Catherine s'accorda un mince sourire.

– Tu deviens savant, fit-elle. Bientôt tu égaleras les rois d'armes eux-mêmes.

Mais Kennedy ne souriait pas. Son visage couleur brique aux traits accusés avait une lippe de mauvais augure. Il se détourna, hurla quelque chose dans son rude dialecte, puis ajouta :

– Baissez la herse, relevez le pont ! les archers aux murailles !

Instantanément, la forteresse grouilla d'activité. Traînant arcs et hallebardes, les hommes escaladaient les murailles tandis que d'autres manœuvraient le pont et la herse.
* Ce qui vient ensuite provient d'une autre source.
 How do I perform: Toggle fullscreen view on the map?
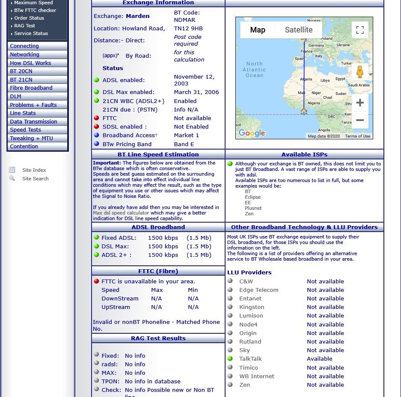tap(360, 30)
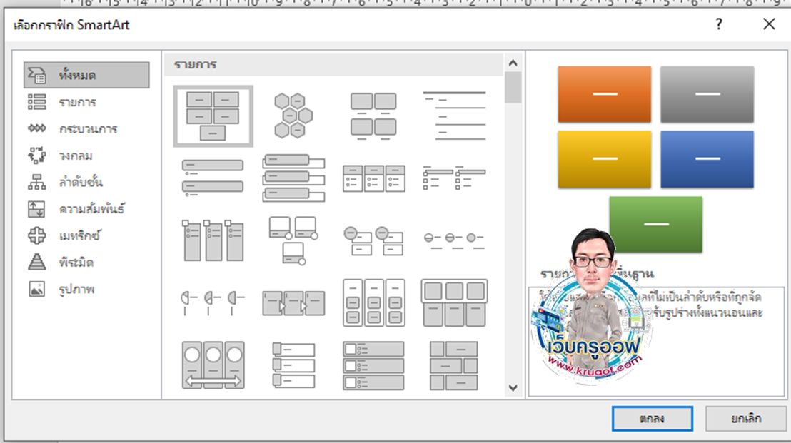This screenshot has height=443, width=791.
Task: Select the Vertical Box List layout
Action: click(293, 177)
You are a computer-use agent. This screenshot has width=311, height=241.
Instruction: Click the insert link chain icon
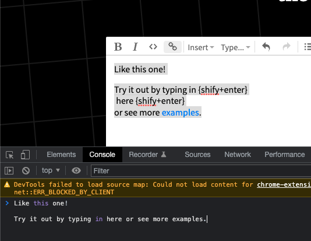172,47
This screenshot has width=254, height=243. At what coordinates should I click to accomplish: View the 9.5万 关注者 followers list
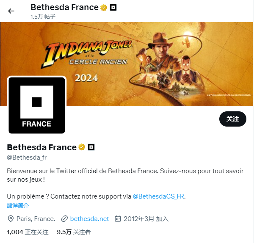pos(74,232)
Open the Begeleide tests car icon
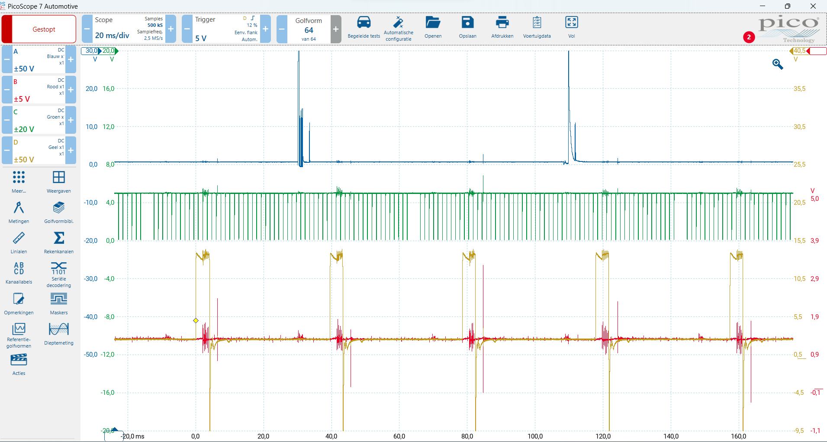 tap(364, 23)
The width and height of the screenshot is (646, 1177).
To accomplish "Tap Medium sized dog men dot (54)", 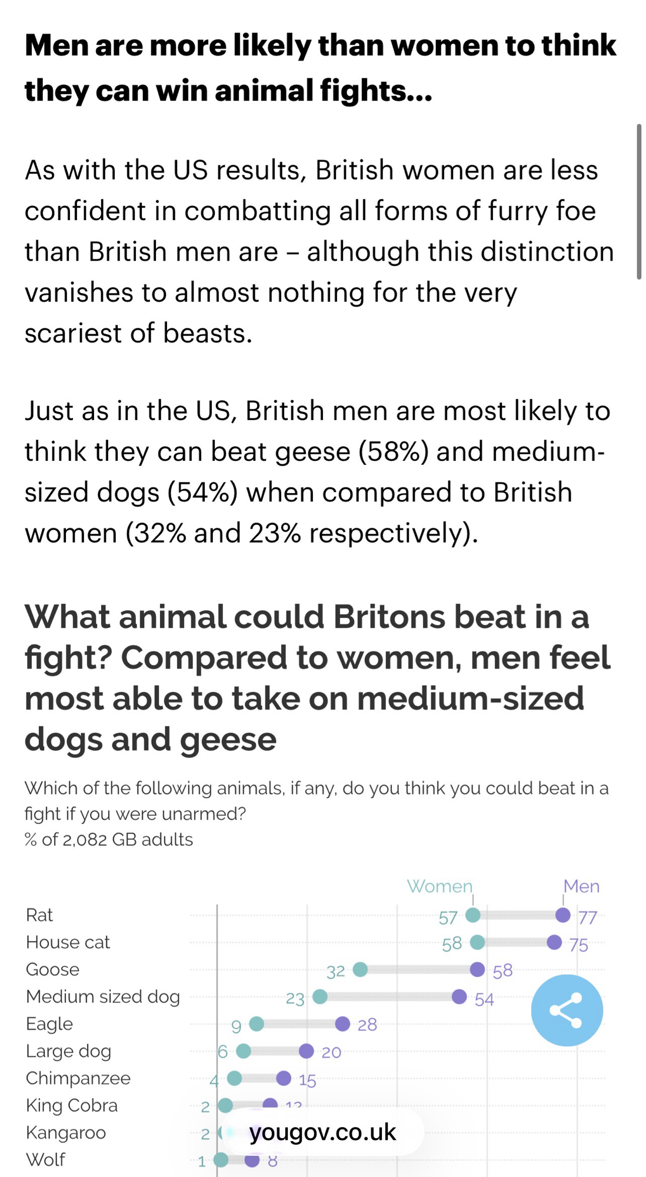I will [x=459, y=996].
Des cris gutturaux, des appels, des cliquetis d'armes, des galopades dans tous les sens. Le château, endormi sous la neige l'instant précédent, se réveillait avec violence.

Déjà, sur les chemins de ronde, on empilait les bûches, on traînait des marmites pour l'huile bouillante. Catherine s'approcha de Kennedy.

– Vous mettez le château en défense ? Pourquoi ? demanda-t-elle.

Qui donc s'approche de nous ?

Villa-Andrado, le chien de Castille ! fit-il brièvement. – Et pour bien montrer l'estime dans laquelle il tenait le nouveau venu, l'Écossais cracha superbement puis ajouta – : La nuit passée, les guetteurs ont aperçu des lueurs d'incendie du côté d'Aurillac. Je n'y avais pas prêté autrement attention, mais il faut croire que j'avais, tort. C'était lui !

Catherine se détourna et alla s'appuyer à l'un des énormes merlons.

Elle arrangea son voile noir que le vent faisait voler pour mieux cacher la rougeur subite qui lui était montée au visage puis fourra dans ses larges manches ses mains transies. Le nom de l'Espagnol réveillait tant de souvenirs !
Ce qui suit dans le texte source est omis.